A small group of anti-progress activists are trying -- again -- to stop Cincinnati from developing a streetcar system serving downtown and Over-The-Rhine. They want a disastrous city charter amendment that would -- again -- go far beyond their stated intention.

In 2009, city voters overwhelmingly rejected a similar effort by the same group. The anti-progress group ignored the will of the people and continued a campaign to spread blatant falsehoods and misunderstanding.

Once again, it is up to Cincinnati voters to put a stop to a destructive assault on the city charter.


WHAT THE PROPOSED AMENDMENT WOULD DO
  • It would bar anyone -- including private parties – from working on any form of rail-based transportation for 10 years. That arbitrary "dead period" would make it illegal for the city to take advantage of new technology and new circumstances, such as the future federal stimulus dollars. Under the language of this proposal, a generation would pass before Cincinnati could hope to see light rail or commuter rail, or even the return of the inclines.
  • It would cost hundreds of jobs in construction of the line itself, and more importantly, jobs created by homes and businesses that will fill the area along the streetcar route.
  • It would lead to confusion and lawsuits, further impeding the city's ability to grow.
  • It would undermine the city charter, Cincinnati's version of the Constitution, by usurping the lawful functions of elected officials. It could open the door to a flood of California-style actions used by special interests to bypass the legislative process. The results in California have been tax hikes, deficits and civic paralysis.Whether you care about the streetcar plan or not, this dangerous charter amendment must not pass
In addition the League of Women Voters in Cincinnati recently came out in opposition to this dangerous charter amendment.

The amendment would prevent the City from spending or appropriating any money (including city, state, federal and private funds) to plan, construct, or operate a streetcar system through the year 2020. Because of the definition of a "Streetcar System," the amendment would include any kind of passenger rail operating on city streets or publicly-owned rights-of-way. The amendment would stop not just the streetcar. It would also block any regional passenger rail system (light rail or commuter rail) and would keep any rail transit from being planned or built in Cincinnati for the next decade.

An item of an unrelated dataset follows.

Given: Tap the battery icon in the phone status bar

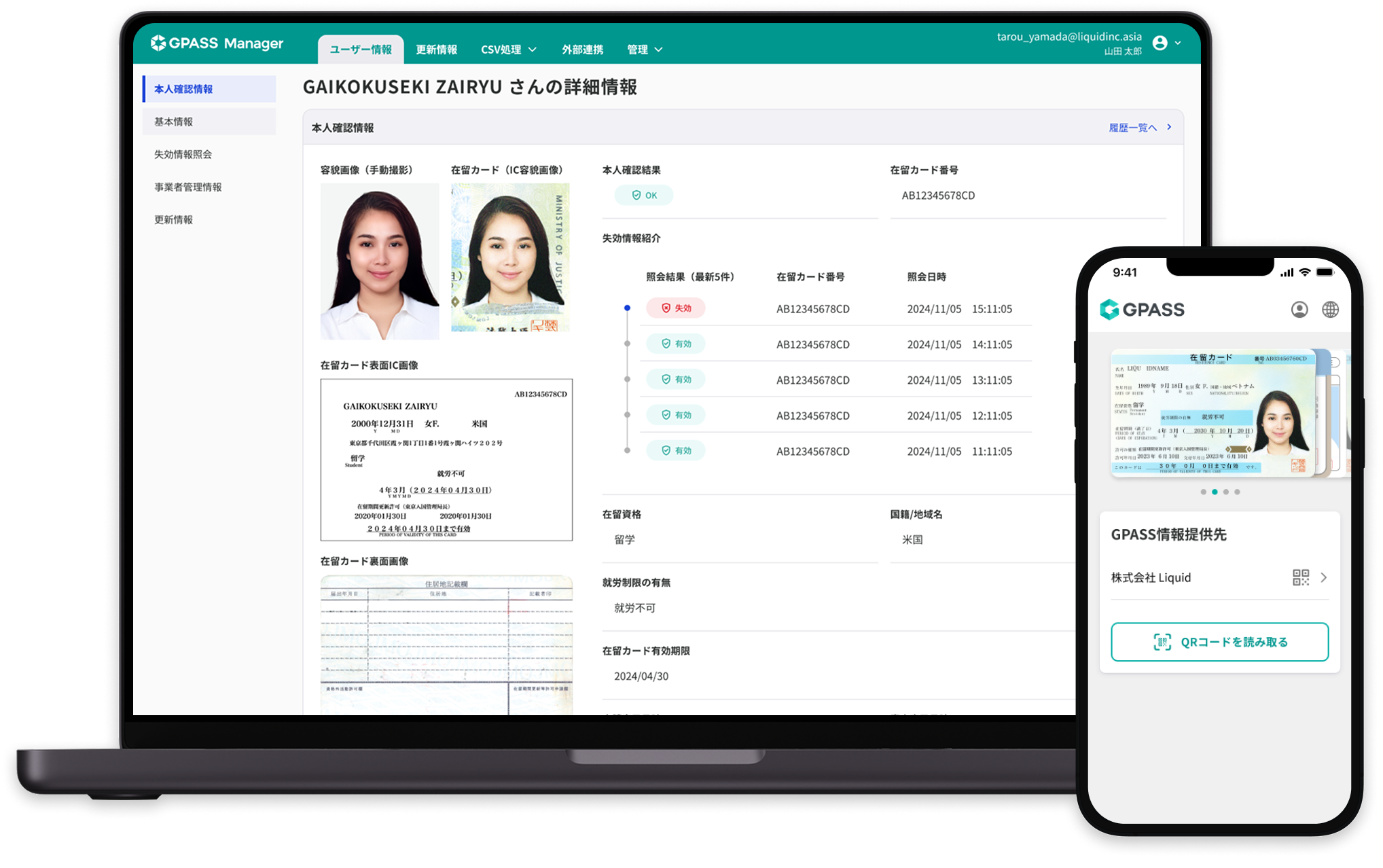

The LWVCA seeks to keep open the city's transportation options as a means of contributing to the City's economic vitality and development. The proposed Charter Amendment, if passed, would put on hold the city and region's transportation options for the remainder of the decade and beyond.

In addition, the League opposes the proposed Charter Amendment because the
Charter should provide for the flexible operation of government. The Charter should not limit or restrict City Council's legislative authority as outlined in the Charter. "The proposed amendment is too specific for a Charter and too far reaching in its consequences for our city and region's transportation options," says Melissa Currence, President, League of Women Voters.


Any way you cut it this amendment is bad for the city, bad for business, bad for jobs and bad for our future.

1 comments:

Blaine said...

It's incredible, really. Let's put to the side, for a moment, the politics around the specific instance we're talking about, the Cincinnati Streetcar.

What if issue 48 passes and we can't even bring up rail-based issues for the next decade? So 2016 rolls around and the Cleveland-Columbus-Cincinnati-Chicago rail line initiative finally comes rolling through, probably with federal help. Issue 48 would say that the citizens of Cincinnati couldn't even discuss whether it is a good idea or not, because of some local politics in 2011? How backwards is that? Hah.